しかしさっきの移動法、転移で避けたにしては後ろに現れるまでタイムラグがあったな。なんらかのスキルか、あるいは幻術か……?
「さ~てどうしましょ~かね~。サトゥルヌ様には連絡できませ~んし、ワタクシの仕事は終わりましたから~あとは好きにしていいってことで~すよね~?」
ニタリ、と笑みを浮かべた赤眼。
来る。
「では、イタダキマス!」
赤眼の姿が土砂に変化し、一瞬で何倍にも膨れ上がった。
まるで土の津波のような体積に変わった魔族は、そのまま押しつぶすかのように俺とエルニの体を包み――
「『相対転移』」
当然、避ける。
後方に転移しておいた。
赤眼は肥大化した体をボロボロ崩れさせながら人型にもどると、転移した俺たちを見て目を細めた。
「ほ~お? 欠陥品がや~るじゃありませ~んか」
「やる気まんまんだな。俺たちを殺すってんなら、殺されても文句は言うなよ」
明確な殺意を感じて、俺はそのまま相手にも同じものを返した。
さすがにこの世界にも慣れた。相手が魔族だろうが人間だろうが、殺されそうになってまで殺さないように立ち回るほど俺は優しくない。大事なものは明確に優先順位をつけている。

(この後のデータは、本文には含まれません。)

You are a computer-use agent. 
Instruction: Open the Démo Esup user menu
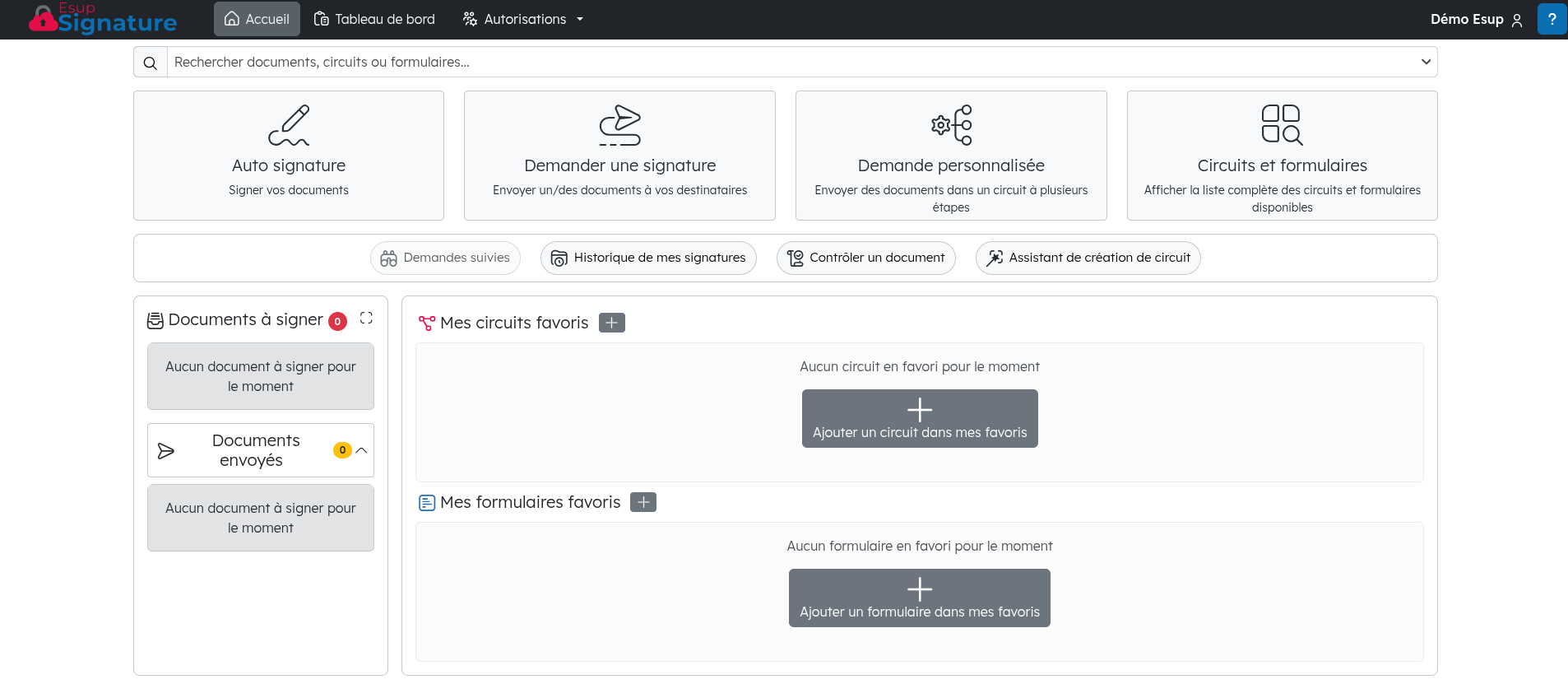[1476, 19]
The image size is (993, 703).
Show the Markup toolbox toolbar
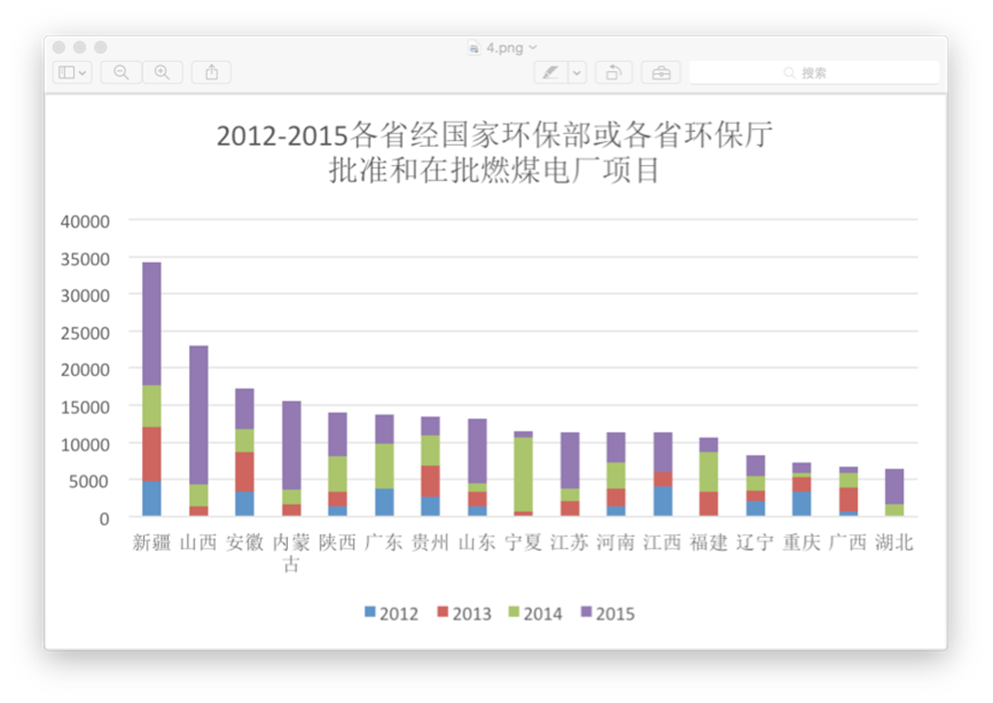(x=660, y=73)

赤眼は口元に笑みを浮かべたままゆっくりと手を掲げて、
「『アースバインド』」
「『相対転移』」
俺の足元の土が幾本もの鞭のような形状に変化し、伸びてきた。さっきまでいた場所は一瞬で鞭の山に埋め尽くされており、後方に転移した俺たちにもその鞭は迫ってくる。
「エルニ」
「ん。『ダウンバースト』」
エルニが唱えると、上空から高圧力の風が叩き落ちてきた。
土の鞭ごと赤眼の魔族を圧し潰す。
ボロボロに崩して形を失った赤眼の魔族は、
「『アーススネイク』」
さっき俺たちがいた場所に現れ、今度は周囲に土の蛇を生み出した。
その数おおよそ――100匹ほど。
しかも直接襲ってこずに、まずはこっちを囲むように配置していく。
「クフフ!逃げられま~すかね~!」
「舐めんな。『裂弾』」
土で生み出した蛇が全部同じ大きさなら、同時攻撃は簡単だ。100か所の座標計算ごときで失敗することはない。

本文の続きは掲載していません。